Nothing should be left out. Give all the data again exactly as written.

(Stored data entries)
▽
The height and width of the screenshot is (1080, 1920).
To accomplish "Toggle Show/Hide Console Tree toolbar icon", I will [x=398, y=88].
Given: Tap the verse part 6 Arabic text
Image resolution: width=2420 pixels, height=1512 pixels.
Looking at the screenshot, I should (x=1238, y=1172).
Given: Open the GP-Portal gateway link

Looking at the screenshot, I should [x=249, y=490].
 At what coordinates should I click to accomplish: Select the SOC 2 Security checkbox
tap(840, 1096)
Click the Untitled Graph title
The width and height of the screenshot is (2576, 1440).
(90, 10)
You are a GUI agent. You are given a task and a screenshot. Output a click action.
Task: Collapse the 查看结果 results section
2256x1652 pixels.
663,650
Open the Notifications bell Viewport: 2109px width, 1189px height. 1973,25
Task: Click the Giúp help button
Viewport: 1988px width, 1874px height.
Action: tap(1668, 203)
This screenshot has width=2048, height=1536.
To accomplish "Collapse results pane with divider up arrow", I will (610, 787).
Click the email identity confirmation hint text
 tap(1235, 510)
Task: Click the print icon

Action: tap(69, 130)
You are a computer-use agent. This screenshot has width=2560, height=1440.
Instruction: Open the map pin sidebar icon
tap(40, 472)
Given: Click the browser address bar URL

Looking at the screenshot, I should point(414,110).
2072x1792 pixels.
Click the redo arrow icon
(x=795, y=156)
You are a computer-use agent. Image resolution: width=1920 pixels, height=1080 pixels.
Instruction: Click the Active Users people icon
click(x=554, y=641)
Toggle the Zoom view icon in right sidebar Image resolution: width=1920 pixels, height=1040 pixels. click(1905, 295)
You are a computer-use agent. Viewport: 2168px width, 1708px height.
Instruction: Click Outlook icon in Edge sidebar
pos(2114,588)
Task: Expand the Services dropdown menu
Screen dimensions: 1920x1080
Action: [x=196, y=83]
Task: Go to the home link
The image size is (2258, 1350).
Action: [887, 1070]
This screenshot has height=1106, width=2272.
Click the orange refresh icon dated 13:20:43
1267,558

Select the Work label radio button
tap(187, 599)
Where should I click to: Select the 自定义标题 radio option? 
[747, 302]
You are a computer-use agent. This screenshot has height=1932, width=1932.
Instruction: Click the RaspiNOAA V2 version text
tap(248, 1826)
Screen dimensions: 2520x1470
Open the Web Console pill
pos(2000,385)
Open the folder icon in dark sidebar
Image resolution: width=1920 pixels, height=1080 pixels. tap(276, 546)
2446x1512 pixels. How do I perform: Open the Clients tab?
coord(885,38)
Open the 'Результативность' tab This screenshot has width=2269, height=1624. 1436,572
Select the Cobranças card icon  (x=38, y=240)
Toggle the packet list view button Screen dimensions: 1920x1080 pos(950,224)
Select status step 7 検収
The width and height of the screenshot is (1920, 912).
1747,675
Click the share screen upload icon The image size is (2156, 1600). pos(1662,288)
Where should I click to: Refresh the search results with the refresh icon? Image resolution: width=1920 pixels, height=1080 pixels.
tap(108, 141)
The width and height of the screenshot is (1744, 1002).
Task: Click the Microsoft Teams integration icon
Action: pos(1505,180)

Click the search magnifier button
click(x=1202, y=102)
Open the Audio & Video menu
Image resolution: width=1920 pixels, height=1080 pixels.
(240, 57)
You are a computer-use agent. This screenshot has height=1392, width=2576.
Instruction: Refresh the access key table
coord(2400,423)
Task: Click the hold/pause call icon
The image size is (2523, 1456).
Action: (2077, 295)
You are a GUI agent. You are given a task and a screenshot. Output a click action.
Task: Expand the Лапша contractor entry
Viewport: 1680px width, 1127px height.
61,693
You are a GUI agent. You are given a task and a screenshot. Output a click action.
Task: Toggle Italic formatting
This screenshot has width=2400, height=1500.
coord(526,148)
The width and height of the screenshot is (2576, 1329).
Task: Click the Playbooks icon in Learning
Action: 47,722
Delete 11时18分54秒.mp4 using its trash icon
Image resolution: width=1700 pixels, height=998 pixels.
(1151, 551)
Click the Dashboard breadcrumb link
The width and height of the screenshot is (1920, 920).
△
* [ANSWER AREA]:
The height and width of the screenshot is (1080, 1920).
To accomplish "Toggle Show/Hide Console Tree toolbar icon", I will [x=398, y=88].
Given: Tap the verse part 6 Arabic text
Image resolution: width=2420 pixels, height=1512 pixels.
Looking at the screenshot, I should (x=1238, y=1172).
Given: Open the GP-Portal gateway link

Looking at the screenshot, I should [x=249, y=490].
 At what coordinates should I click to accomplish: Select the SOC 2 Security checkbox
tap(840, 1096)
Click the Untitled Graph title
The width and height of the screenshot is (2576, 1440).
(90, 10)
You are a GUI agent. You are given a task and a screenshot. Output a click action.
Task: Collapse the 查看结果 results section
2256x1652 pixels.
663,650
Open the Notifications bell Viewport: 2109px width, 1189px height. 1973,25
Task: Click the Giúp help button
Viewport: 1988px width, 1874px height.
Action: tap(1668, 203)
This screenshot has width=2048, height=1536.
To accomplish "Collapse results pane with divider up arrow", I will (610, 787).
Click the email identity confirmation hint text
 tap(1235, 510)
Task: Click the print icon

Action: tap(69, 130)
You are a computer-use agent. This screenshot has width=2560, height=1440.
Instruction: Open the map pin sidebar icon
tap(40, 472)
Given: Click the browser address bar URL

Looking at the screenshot, I should point(414,110).
2072x1792 pixels.
Click the redo arrow icon
(x=795, y=156)
You are a computer-use agent. Image resolution: width=1920 pixels, height=1080 pixels.
Instruction: Click the Active Users people icon
click(x=554, y=641)
Toggle the Zoom view icon in right sidebar Image resolution: width=1920 pixels, height=1040 pixels. click(1905, 295)
You are a computer-use agent. Viewport: 2168px width, 1708px height.
Instruction: Click Outlook icon in Edge sidebar
pos(2114,588)
Task: Expand the Services dropdown menu
Screen dimensions: 1920x1080
Action: [x=196, y=83]
Task: Go to the home link
The image size is (2258, 1350).
Action: [887, 1070]
This screenshot has height=1106, width=2272.
Click the orange refresh icon dated 13:20:43
1267,558

Select the Work label radio button
tap(187, 599)
Where should I click to: Select the 自定义标题 radio option? 
[747, 302]
You are a computer-use agent. This screenshot has height=1932, width=1932.
Instruction: Click the RaspiNOAA V2 version text
tap(248, 1826)
Screen dimensions: 2520x1470
Open the Web Console pill
pos(2000,385)
Open the folder icon in dark sidebar
Image resolution: width=1920 pixels, height=1080 pixels. tap(276, 546)
2446x1512 pixels. How do I perform: Open the Clients tab?
coord(885,38)
Open the 'Результативность' tab This screenshot has width=2269, height=1624. 1436,572
Select the Cobranças card icon  (x=38, y=240)
Toggle the packet list view button Screen dimensions: 1920x1080 pos(950,224)
Select status step 7 検収
The width and height of the screenshot is (1920, 912).
1747,675
Click the share screen upload icon The image size is (2156, 1600). pos(1662,288)
Where should I click to: Refresh the search results with the refresh icon? Image resolution: width=1920 pixels, height=1080 pixels.
tap(108, 141)
The width and height of the screenshot is (1744, 1002).
Task: Click the Microsoft Teams integration icon
Action: pos(1505,180)

Click the search magnifier button
click(x=1202, y=102)
Open the Audio & Video menu
Image resolution: width=1920 pixels, height=1080 pixels.
(240, 57)
You are a computer-use agent. This screenshot has height=1392, width=2576.
Instruction: Refresh the access key table
coord(2400,423)
Task: Click the hold/pause call icon
The image size is (2523, 1456).
Action: (2077, 295)
You are a GUI agent. You are given a task and a screenshot. Output a click action.
Task: Expand the Лапша contractor entry
Viewport: 1680px width, 1127px height.
61,693
You are a GUI agent. You are given a task and a screenshot. Output a click action.
Task: Toggle Italic formatting
This screenshot has width=2400, height=1500.
coord(526,148)
The width and height of the screenshot is (2576, 1329).
Task: Click the Playbooks icon in Learning
Action: 47,722
Delete 11时18分54秒.mp4 using its trash icon
Image resolution: width=1700 pixels, height=998 pixels.
(1151, 551)
Click the Dashboard breadcrumb link
The width and height of the screenshot is (1920, 920).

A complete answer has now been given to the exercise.